In ogni opera platonica, la terapia si arricchisce dunque di significati pregnanti. Nel Gorgia la prima attenzione è sull’atteggiamento del medico verso il malato: la sollecitudine e l’attenzione dovrebbero nascere dalla motivazione per cui si fa il medico. Una missione, si diceva una volta, che affonda le sue radici in una dimensione in cui il sollievo dal dolore si avvicinava al sacro: «Divinum est sedare dolorem». In cui la soddisfazione di lenire il dolore, di curare in senso concreto e profondo insieme, nasce dal bisogno e dal desiderio di dare un senso alto alla propria vita. Nell’Ippocrate guarda invece al malato come corpo e anima, corpo e psiche, e all’importanza di dialogare con entrambi e curare entrambi, perché l’uno può far ammalare l’altra, e viceversa. Oggi purtroppo la medicina è una professione sempre più finalizzata a ottenere altre gratificazioni – potere, status, denaro, successo – prioritarie rispetto al gusto di aiutare e curare.

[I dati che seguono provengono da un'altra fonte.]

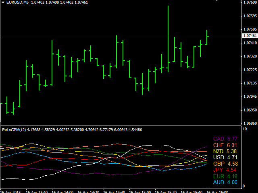This screenshot has width=258, height=193.
Task: Click the current price tag 1.07461
Action: 250,36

La progressiva tecnologizzazione e la burocratizzazione pongono ulteriori barriere fra medico e paziente. Il corpo è diventato un oggetto a pezzetti, reificato e parcellizzato, diviso in tante competenze specialistiche che nemmeno si parlano più. Quasi un insieme casuale di organi, invece che un insieme intelligentemente strutturato e sempre interconnesso, in cui ogni organo dialoga con il tutto. La burocrazia sanitaria fa il resto: anche i medici più appassionati e motivati sono in seria difficoltà. Più della metà del tempo di visita è dedicato ad aspetti burocratico-cartacei, a scapito del dialogo clinico e del tempo necessario per un ascolto reciproco che porti a una solida alleanza terapeutica. Prerequisito questo perché il paziente sia soddisfatto e motivato nel progetto terapeutico, e il medico soddisfatto del proprio agire nel sentirsi utile a risolvere o comunque rendere affrontabili problemi di salute anche molto gravi.
Una difficoltà ulteriore nasce dalle nomine “politiche” alle direzioni amministrative e sanitarie degli ospedali: l’equazione “tempo uguale denaro” sembra l’unica rilevante, a scapito della competenza e dell’umanità delle cure. E’ già tanto se in ospedale si tolgono i sintomi. Platone avevo visto lontano: nelle Leggi, parla di due tipi di medicina. La prima, praticata da medici schiavi, è riservata agli schiavi, ai quali si cerca di togliere rapidamente i sintomi perché riprendano subito il lavoro; la seconda, praticata da medici liberi, è la medicina per gli uomini liberi: attenta al corpo, all’anima e ai rapporti familiari.
La medicina contemporanea, così concentrata a eliminare i sintomi, senza attenzione per la complessità del corpo, per la psiche e per i rapporti familiari, è una medicina da schiavi, per corpi reificati, fatta da medici schiavi di strutture (facoltà di medicina e ospedali) che hanno perso di vista, da tempo, il malato, che dovrebbe stare al cuore e al centro di ogni progetto formativo e sanitario. Riusciremo a far rivivere la medicina della sollecitudine, quella per gli uomini e le donne liberi? O soccomberemo al Moloch di una visione aziendale, politicizzata in basso, che tutto divora?